Does anyone know how to do this?
Simple dataframe creation:
df = spark.createDataFrame(
[
(1, "foo"), # create your data here, be consistent in the types.
(2, "bar"),
],
["id", "label"] # add your column names here
)
df.printSchema()
root
|-- id: long (nullable = true)
|-- label: string (nullable = true)
df.show()
+---+-----+
| id|label|
+---+-----+
| 1| foo|
| 2| bar|
+---+-----+
According to official doc:
when schema is a list of column names, the type of each column will be inferred from data. (example above ↑)
When schema is pyspark.sql.types.DataType or a datatype string, it must match the real data. (examples below ↓)

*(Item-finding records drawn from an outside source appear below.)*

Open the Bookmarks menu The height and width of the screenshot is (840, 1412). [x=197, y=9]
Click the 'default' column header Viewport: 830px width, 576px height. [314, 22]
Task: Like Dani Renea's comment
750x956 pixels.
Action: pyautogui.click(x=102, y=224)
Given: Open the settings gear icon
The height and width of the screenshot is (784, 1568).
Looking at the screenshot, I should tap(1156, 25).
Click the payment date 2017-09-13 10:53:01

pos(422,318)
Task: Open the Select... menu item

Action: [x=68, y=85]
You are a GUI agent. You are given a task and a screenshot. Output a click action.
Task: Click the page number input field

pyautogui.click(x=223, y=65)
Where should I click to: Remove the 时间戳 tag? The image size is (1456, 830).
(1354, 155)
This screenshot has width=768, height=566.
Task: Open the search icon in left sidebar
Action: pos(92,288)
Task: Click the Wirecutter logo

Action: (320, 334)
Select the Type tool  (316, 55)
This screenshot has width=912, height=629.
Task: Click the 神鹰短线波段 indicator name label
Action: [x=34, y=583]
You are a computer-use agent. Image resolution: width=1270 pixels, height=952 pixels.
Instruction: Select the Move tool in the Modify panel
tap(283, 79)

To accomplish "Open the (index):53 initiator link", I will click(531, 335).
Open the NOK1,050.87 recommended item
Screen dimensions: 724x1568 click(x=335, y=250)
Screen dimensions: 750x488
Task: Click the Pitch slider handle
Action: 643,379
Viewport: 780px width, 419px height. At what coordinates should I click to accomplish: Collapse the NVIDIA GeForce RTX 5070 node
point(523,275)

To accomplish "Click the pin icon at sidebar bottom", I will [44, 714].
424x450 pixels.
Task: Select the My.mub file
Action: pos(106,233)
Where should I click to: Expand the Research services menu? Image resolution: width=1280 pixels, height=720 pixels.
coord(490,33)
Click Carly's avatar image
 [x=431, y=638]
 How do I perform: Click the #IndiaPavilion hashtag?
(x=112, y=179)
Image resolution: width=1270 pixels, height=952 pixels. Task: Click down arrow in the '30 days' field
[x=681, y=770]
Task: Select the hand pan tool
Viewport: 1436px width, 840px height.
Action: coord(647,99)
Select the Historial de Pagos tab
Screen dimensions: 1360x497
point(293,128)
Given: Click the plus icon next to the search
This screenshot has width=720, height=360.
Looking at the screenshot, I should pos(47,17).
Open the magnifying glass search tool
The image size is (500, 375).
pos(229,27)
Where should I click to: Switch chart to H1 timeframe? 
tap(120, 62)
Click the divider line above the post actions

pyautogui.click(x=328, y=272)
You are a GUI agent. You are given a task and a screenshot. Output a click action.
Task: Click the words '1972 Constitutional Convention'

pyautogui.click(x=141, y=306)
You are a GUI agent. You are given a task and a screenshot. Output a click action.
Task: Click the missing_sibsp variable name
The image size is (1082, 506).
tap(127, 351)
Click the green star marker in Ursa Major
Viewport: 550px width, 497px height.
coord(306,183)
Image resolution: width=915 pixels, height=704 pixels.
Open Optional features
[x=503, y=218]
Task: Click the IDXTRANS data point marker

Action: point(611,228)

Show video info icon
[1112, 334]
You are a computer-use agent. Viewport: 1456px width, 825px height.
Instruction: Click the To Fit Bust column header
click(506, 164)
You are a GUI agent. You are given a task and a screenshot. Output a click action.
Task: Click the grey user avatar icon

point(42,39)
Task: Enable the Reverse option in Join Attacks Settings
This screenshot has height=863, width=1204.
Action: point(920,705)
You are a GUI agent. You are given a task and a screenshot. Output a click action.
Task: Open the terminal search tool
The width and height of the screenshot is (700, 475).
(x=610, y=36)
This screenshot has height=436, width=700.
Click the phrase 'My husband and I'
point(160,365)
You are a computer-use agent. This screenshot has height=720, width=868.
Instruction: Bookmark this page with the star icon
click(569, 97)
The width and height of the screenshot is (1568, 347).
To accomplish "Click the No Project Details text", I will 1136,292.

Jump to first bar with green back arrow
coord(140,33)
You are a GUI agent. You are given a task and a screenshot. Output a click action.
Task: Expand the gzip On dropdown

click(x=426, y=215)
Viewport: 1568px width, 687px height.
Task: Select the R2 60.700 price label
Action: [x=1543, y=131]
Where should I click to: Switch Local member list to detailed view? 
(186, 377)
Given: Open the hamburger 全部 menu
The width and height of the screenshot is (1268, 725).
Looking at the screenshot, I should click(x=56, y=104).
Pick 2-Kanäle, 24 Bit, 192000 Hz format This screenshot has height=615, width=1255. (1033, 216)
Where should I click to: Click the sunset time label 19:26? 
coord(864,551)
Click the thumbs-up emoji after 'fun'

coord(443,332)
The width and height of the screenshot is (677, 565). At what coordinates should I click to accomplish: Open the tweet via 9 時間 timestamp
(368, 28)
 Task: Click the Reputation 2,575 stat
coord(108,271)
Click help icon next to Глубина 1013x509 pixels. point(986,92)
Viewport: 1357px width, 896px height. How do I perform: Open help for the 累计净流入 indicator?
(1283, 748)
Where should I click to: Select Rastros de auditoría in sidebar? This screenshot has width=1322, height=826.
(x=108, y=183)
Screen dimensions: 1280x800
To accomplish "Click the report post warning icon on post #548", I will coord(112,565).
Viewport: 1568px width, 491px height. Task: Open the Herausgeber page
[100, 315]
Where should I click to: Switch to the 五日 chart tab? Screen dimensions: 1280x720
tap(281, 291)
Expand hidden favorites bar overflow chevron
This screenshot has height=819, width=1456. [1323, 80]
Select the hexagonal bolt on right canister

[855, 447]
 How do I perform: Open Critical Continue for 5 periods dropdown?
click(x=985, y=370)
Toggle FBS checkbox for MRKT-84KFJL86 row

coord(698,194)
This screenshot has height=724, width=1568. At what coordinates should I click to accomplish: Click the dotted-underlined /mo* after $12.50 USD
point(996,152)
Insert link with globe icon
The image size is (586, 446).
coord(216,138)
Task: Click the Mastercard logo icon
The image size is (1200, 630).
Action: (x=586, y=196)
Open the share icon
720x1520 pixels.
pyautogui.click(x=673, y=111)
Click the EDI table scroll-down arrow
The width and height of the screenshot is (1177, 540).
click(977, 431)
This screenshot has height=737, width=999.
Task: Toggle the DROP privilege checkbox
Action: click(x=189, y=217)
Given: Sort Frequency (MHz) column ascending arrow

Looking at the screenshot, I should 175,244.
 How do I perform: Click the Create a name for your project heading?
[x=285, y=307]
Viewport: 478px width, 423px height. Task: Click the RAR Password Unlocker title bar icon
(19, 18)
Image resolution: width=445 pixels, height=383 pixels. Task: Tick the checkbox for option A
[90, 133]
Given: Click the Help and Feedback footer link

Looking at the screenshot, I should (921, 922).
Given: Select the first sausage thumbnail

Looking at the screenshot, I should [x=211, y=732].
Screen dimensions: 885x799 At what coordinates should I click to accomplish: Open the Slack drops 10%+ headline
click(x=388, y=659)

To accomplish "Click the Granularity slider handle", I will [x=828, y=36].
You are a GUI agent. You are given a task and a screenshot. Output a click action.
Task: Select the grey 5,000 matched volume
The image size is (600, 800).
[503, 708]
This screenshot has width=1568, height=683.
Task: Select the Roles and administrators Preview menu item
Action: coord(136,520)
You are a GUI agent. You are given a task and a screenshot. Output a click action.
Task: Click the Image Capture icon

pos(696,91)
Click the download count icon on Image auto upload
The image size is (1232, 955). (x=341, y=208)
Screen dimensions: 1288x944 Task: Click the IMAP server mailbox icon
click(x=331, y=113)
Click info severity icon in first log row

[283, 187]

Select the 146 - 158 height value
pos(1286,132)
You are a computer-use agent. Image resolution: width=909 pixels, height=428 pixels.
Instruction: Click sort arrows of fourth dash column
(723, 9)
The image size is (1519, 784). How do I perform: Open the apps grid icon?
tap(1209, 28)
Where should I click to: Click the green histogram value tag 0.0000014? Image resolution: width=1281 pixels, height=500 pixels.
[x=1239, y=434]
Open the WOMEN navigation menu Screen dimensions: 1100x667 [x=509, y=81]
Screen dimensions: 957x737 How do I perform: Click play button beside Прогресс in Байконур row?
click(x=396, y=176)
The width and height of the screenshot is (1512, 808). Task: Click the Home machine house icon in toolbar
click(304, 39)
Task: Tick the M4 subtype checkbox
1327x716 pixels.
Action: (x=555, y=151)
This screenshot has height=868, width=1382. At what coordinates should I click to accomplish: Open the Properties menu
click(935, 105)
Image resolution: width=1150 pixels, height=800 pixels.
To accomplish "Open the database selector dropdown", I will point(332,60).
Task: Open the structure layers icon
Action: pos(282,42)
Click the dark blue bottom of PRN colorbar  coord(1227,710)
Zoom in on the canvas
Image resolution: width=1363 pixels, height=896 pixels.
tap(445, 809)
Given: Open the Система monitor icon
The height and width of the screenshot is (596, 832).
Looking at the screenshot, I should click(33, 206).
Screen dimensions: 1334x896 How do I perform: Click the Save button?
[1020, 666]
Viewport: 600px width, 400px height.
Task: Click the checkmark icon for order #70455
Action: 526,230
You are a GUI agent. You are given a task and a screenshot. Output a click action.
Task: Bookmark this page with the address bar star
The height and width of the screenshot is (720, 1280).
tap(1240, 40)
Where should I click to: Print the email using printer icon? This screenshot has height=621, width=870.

# Example with a datatype string
df = spark.createDataFrame(
[
(1, "foo"), # Add your data here
(2, "bar"),
],
"id int, label string", # add column names and types here
)
# Example with pyspark.sql.types
from pyspark.sql import types as T
df = spark.createDataFrame(
[
(1, "foo"), # Add your data here
(2, "bar"),
],
T.StructType( # Define the whole schema within a StructType
[
T.StructField("id", T.IntegerType(), True),
T.StructField("label", T.StringType(), True),
]
),
)
df.printSchema()
root
|-- id: integer (nullable = true) # type is forced to Int
|-- label: string (nullable = true)
Additionally, you can create your dataframe from Pandas dataframe, schema will be inferred from Pandas dataframe's types :
import pandas as pd
import numpy as np
pdf = pd.DataFrame(
{
"col1": [np.random.randint(10) for x in range(10)],
"col2": [np.random.randint(100) for x in range(10)],
}
)
df = spark.createDataFrame(pdf)
df.show()
+----+----+
|col1|col2|
+----+----+
| 6| 4|
| 1| 39|
| 7| 4|
| 7| 95|
| 6| 3|
| 7| 28|
| 2| 26|
| 0| 4|
| 4| 32|
+----+----+
To elaborate/build off of #Steven's answer:
field = [
StructField("MULTIPLIER", FloatType(), True),
StructField("DESCRIPTION", StringType(), True),
]
schema = StructType(field)
multiplier_df = sqlContext.createDataFrame(sc.emptyRDD(), schema)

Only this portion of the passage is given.